• [Task goal]: Lay out the lines of the records, from the one containing "The width and height of the screenshot is (999, 423)." through the end of the records, inclusive, as a Markdown table with the columns Row and Record text. Omit blank lines, and leave the pictures out of the answer.

────────────────

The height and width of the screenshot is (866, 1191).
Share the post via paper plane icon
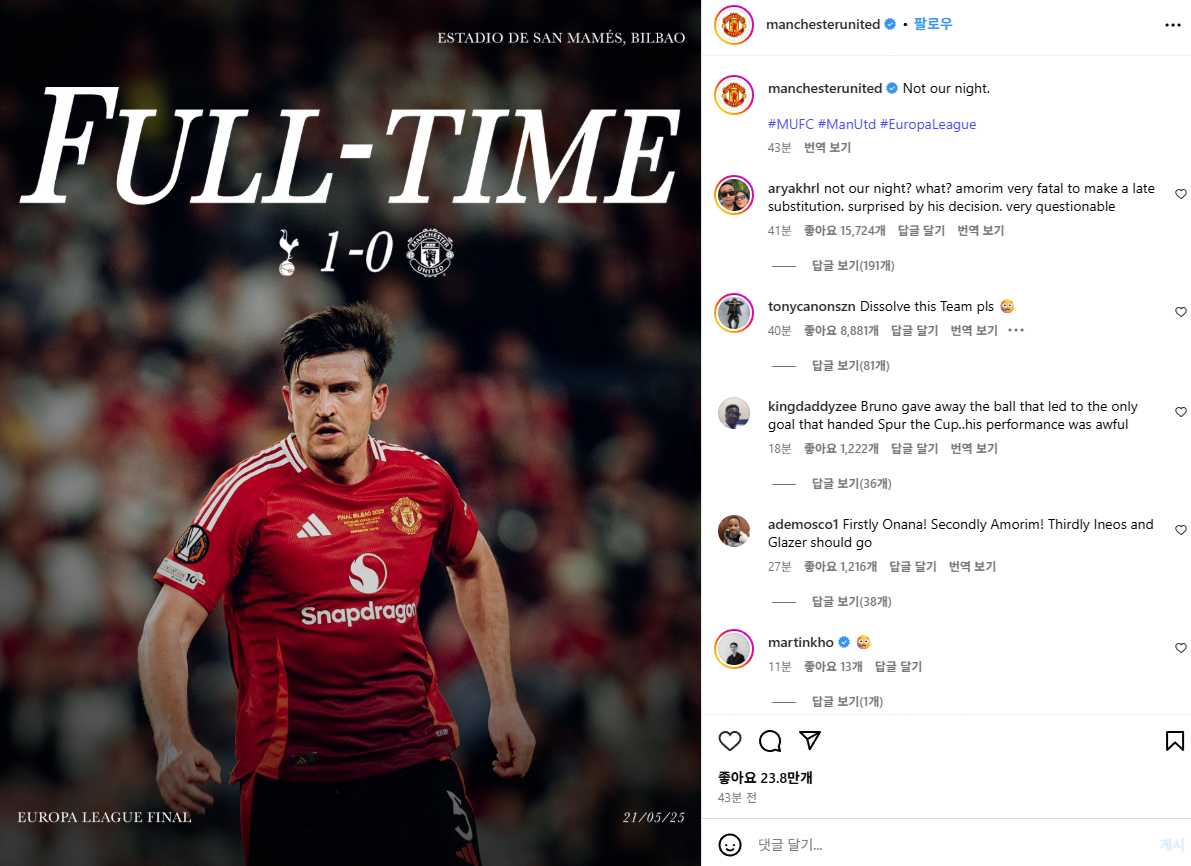coord(810,740)
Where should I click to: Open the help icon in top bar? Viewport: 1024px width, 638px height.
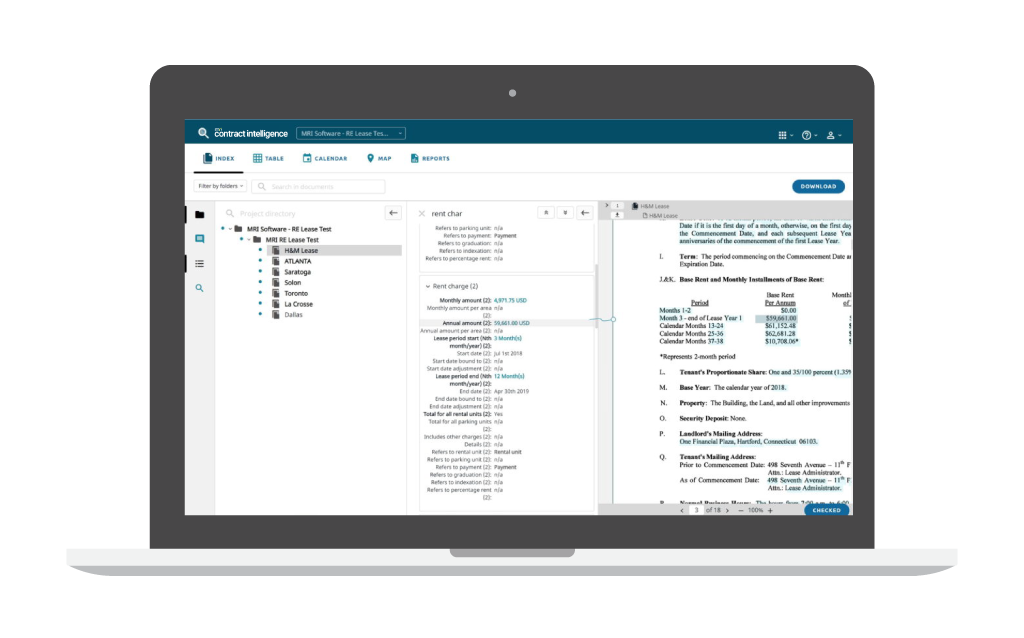tap(806, 133)
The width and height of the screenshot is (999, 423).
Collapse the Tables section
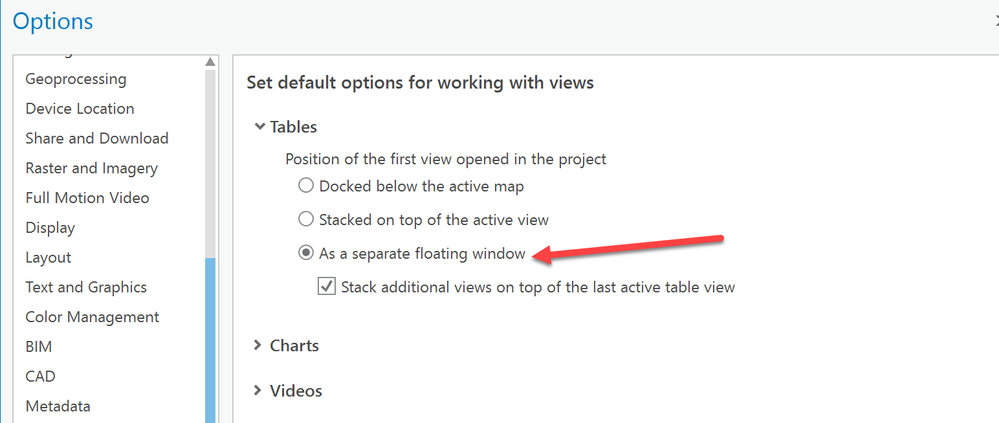pos(260,127)
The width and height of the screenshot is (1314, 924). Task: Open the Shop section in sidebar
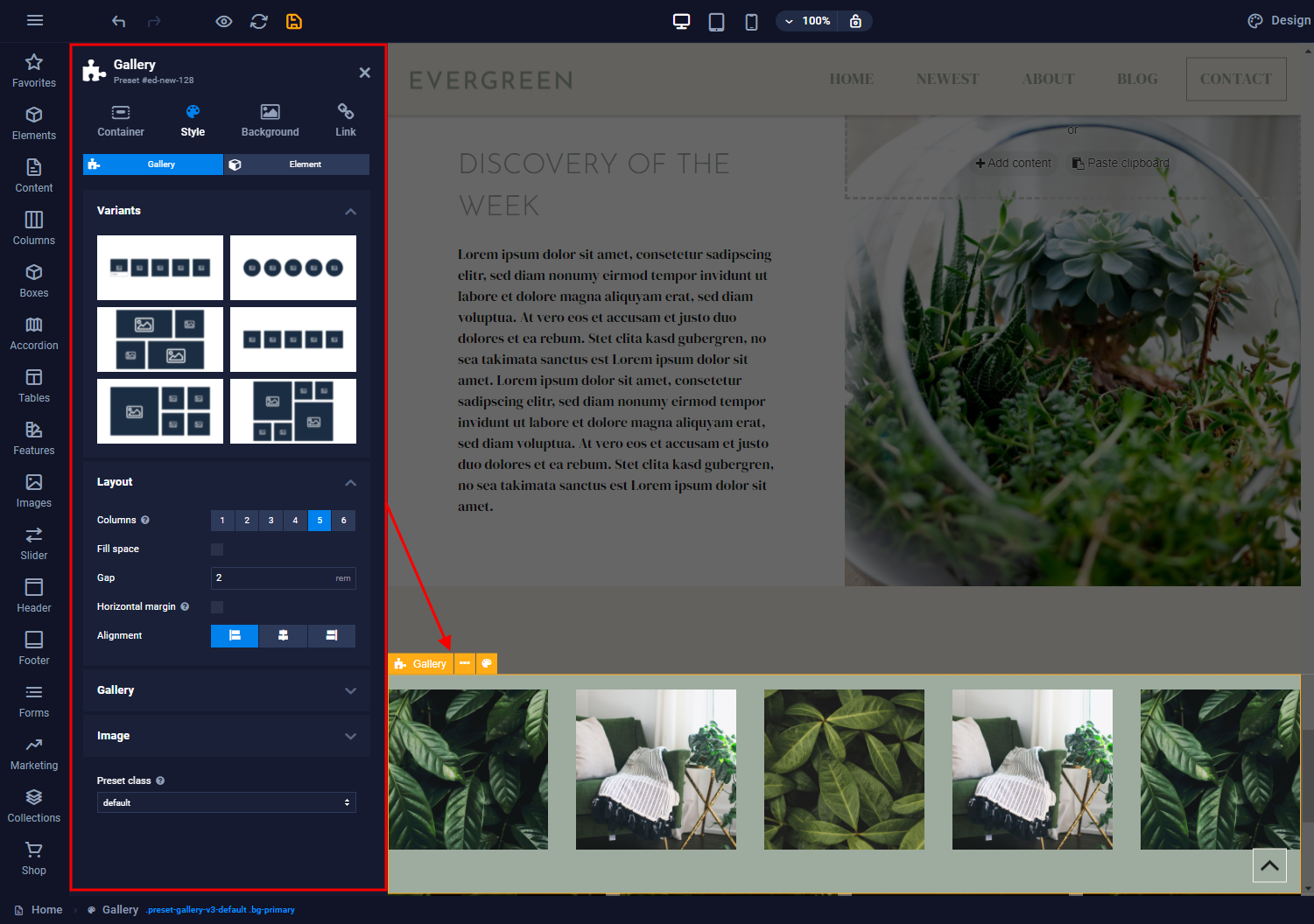pyautogui.click(x=34, y=858)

────────────────

• [Completed exercise]:
| Row | Record text |
|---|---|
| 1 | The width and height of the screenshot is (999, 423). |
| 2 | Collapse the Tables section |
| 3 | pos(260,127) |
| 4 | The width and height of the screenshot is (1314, 924). Task: Open the Shop section in sidebar |
| 5 | pyautogui.click(x=34, y=858) |